DATA TO PROCESS below:

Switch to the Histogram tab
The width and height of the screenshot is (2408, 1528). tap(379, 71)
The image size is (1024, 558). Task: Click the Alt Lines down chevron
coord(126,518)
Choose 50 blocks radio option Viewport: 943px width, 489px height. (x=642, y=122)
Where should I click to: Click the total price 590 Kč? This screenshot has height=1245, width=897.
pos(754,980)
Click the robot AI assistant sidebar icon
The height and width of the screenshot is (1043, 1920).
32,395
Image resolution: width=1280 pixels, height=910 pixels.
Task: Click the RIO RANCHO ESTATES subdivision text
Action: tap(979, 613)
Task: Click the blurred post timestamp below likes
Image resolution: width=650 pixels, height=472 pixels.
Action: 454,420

End of DATA TO PROCESS.

§ WHAT IS NEEDED
Quote the line that contains "Image resolution: width=650" and each line after it through the end of the data, exactly, leaving out everything else.

§ REPLY
Image resolution: width=650 pixels, height=472 pixels.
Action: 454,420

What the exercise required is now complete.